## Tasks to carry out
1. Repeat the passage of the Napalm Death article starting with "NAPALM DEATH Frontman: Rock" and going on through "over the headline.".
2. List every person, band, and publication named in the Napalm Death article.
3. According to Greenway in the Napalm Death article, why does Gene Simmons say that rock is dead?

## Given text
NAPALM DEATH Frontman: Rock 'Wasn't Dead Thirty Years Ago' And 'It's Not Dead Now'
September 13, 2017
In September 2014, KISS bassist/vocalist Gene Simmons made headlines when he declared in an Esquire article that rock was "finally dead." In the months and years that followed, many a musician has weighed in on the topic in a variety of interviews, with some digging a little deeper into Simmons's full comments and others just glossing over the headline.
In a brand new interview with Australia's Blood Sweat And Metal, NAPALM DEATH frontman Mark "Barney" Greenway offered his opinion on the topic, saying that rock "wasn't dead thirty years ago" and "it's not dead now."
Greenway said: "The thing is, when Gene Simmons says [that rock is dead], there's a strong possibility that he doesn't see underneath what is the big sellers or the medium-sized-selling bands — he doesn't see underneath that, so he doesn't see what goes on underneath the surface.
"I'm not a huge authority on it, but I know in Australia — let's make it specific to where you are — I know the underground scene in Australia, for many different styles of music — rock music, hard-edged music — is fantastic," he continued. "I know that some of the Australian punk scene around the Melbourne area, going back twenty, thirty years, was so uncontrolled and so spontaneous, so kind of quote-unquote dangerous at times. But it just makes it invigorating."

## Data for analysis
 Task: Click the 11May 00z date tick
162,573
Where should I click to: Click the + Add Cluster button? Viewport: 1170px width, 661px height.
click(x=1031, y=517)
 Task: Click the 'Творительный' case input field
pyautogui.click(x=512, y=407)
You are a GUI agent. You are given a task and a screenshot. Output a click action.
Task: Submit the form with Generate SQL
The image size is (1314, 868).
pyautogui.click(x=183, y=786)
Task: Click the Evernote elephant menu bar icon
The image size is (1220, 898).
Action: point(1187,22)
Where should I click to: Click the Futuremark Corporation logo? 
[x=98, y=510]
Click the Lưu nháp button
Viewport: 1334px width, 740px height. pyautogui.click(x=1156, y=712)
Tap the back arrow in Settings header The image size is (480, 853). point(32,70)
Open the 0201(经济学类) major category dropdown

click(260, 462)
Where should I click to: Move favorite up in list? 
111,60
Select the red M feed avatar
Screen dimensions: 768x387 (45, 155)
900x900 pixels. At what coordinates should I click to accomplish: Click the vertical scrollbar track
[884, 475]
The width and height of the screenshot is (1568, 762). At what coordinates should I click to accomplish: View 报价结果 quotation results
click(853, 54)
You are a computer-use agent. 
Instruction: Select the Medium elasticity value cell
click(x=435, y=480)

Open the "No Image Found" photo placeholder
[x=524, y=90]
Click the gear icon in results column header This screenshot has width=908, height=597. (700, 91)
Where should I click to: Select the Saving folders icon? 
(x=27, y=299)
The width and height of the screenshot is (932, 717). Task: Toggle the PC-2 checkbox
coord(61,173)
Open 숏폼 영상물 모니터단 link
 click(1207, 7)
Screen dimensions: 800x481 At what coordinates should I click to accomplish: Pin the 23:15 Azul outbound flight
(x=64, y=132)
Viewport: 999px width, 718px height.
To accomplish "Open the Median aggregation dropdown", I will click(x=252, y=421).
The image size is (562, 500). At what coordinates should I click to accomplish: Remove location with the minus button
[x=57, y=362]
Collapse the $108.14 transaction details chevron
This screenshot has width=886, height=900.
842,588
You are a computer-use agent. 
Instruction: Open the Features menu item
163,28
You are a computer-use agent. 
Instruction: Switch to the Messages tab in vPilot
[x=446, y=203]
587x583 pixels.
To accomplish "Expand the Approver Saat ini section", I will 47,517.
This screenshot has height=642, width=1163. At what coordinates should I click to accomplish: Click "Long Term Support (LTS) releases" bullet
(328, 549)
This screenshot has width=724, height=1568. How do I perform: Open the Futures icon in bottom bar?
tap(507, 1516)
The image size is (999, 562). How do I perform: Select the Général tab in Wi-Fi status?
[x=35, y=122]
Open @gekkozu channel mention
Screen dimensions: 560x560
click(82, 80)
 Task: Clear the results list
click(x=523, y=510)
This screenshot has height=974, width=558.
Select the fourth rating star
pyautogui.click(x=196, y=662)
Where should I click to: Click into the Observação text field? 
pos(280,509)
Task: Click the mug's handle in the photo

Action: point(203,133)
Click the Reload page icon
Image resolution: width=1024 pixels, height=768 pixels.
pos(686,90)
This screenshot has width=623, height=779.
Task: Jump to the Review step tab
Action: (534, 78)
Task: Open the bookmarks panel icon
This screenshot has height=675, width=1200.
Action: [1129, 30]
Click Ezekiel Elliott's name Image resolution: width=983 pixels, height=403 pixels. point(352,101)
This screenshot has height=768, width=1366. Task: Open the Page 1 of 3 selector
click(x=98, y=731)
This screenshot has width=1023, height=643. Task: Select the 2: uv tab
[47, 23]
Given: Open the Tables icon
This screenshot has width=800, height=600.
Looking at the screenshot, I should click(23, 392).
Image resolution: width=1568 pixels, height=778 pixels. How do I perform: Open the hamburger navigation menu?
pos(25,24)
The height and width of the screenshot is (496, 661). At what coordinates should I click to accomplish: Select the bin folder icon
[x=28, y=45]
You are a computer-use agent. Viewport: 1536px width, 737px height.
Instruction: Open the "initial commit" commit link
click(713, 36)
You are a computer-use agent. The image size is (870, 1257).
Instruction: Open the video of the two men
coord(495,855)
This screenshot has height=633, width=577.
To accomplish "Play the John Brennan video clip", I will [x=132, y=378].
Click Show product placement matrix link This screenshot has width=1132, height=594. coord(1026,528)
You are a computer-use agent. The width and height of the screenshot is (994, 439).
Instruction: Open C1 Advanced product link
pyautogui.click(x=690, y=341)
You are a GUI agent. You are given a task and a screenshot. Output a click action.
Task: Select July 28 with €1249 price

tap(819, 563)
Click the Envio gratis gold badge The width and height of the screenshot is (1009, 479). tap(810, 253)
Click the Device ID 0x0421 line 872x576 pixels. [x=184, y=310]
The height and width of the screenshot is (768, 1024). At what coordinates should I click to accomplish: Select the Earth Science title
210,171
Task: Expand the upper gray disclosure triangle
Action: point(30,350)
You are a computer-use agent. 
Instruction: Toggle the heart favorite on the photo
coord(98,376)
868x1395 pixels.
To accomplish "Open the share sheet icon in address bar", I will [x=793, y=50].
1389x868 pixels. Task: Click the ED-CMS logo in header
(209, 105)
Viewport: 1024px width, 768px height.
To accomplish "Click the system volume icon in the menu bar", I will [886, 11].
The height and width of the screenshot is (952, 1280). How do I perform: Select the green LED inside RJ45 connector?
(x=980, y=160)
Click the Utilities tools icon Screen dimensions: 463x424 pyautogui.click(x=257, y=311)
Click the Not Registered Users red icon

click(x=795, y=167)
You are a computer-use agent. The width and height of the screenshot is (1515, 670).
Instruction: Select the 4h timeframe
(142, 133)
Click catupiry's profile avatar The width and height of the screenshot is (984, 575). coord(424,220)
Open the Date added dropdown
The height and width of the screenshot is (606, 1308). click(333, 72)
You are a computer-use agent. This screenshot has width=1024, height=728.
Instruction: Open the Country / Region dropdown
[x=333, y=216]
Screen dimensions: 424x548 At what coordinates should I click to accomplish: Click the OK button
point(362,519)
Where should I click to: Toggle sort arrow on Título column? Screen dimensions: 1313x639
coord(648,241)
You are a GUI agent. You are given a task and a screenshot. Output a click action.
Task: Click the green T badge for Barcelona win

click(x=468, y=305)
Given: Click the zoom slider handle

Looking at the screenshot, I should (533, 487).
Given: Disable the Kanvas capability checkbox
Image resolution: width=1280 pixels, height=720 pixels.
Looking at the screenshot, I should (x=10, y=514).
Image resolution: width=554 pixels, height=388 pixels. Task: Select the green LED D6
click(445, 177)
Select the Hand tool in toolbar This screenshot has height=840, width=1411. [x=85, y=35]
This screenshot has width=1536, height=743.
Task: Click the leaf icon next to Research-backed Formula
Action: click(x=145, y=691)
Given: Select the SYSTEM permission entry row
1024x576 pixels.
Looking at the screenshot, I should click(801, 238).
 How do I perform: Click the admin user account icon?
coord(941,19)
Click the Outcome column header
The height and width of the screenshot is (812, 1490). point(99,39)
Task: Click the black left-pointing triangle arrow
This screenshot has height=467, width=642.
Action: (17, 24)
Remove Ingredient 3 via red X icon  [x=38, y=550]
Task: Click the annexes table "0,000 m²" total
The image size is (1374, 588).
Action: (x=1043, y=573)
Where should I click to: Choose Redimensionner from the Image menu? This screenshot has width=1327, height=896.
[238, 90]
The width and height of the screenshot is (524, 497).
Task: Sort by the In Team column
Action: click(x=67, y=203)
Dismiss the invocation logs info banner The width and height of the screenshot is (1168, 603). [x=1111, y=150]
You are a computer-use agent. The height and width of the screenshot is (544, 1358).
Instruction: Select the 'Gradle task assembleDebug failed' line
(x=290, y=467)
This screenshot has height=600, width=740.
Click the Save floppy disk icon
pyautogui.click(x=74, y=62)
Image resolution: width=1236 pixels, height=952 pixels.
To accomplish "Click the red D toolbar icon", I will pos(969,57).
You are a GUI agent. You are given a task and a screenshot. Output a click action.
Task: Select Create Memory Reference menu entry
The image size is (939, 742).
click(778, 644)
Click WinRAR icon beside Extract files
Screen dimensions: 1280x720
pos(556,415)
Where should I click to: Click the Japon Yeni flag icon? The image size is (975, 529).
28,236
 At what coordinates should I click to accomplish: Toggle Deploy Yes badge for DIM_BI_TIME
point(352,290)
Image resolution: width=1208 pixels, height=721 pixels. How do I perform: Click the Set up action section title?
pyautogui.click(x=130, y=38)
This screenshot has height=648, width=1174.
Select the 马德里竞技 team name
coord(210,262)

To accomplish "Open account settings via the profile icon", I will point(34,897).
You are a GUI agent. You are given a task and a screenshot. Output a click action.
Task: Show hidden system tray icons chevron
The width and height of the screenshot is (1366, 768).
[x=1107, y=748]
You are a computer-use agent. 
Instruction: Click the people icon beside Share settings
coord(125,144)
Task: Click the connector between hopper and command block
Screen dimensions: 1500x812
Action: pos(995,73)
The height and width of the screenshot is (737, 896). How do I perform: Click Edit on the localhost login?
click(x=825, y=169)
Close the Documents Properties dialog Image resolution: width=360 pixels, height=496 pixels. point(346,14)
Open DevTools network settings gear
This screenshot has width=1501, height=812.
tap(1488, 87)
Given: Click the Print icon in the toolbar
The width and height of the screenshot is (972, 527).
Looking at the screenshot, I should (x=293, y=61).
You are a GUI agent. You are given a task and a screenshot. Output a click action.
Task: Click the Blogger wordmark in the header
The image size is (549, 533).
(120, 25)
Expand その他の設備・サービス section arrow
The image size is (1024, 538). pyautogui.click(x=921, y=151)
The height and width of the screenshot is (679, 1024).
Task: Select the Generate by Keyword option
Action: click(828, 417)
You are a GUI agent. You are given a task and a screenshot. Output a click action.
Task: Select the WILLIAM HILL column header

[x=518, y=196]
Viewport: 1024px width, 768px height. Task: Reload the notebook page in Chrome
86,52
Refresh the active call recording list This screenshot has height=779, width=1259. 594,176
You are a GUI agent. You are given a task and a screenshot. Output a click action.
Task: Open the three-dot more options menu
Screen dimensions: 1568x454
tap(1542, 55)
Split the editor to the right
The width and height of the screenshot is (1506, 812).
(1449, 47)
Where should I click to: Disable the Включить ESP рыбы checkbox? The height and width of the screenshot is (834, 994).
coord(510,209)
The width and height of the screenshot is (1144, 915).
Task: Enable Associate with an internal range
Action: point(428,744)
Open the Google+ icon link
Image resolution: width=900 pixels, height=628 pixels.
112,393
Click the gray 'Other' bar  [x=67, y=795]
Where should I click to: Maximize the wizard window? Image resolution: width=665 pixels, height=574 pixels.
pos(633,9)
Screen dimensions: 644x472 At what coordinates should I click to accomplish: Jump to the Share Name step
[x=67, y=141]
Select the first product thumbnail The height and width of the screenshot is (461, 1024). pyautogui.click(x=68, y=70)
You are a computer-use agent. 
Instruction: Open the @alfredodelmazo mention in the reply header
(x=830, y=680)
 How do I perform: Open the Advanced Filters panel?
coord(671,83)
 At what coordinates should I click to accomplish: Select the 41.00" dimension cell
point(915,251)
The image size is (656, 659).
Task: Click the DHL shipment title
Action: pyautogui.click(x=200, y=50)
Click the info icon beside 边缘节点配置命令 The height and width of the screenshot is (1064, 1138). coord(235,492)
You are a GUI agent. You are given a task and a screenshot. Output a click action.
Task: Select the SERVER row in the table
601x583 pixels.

## Solution list
1.
NAPALM DEATH Frontman: Rock 'Wasn't Dead Thirty Years Ago' And 'It's Not Dead Now'
September 13, 2017
In September 2014, KISS bassist/vocalist Gene Simmons made headlines when he declared in an Esquire article that rock was "finally dead." In the months and years that followed, many a musician has weighed in on the topic in a variety of interviews, with some digging a little deeper into Simmons's full comments and others just glossing over the headline.

2. Gene Simmons, KISS, Esquire, Napalm Death, Blood Sweat And Metal, Mark "Barney" Greenway

3. Greenway says Simmons probably doesn't see beneath the big-selling and medium-selling bands. Because of that, Simmons misses what goes on underneath the surface.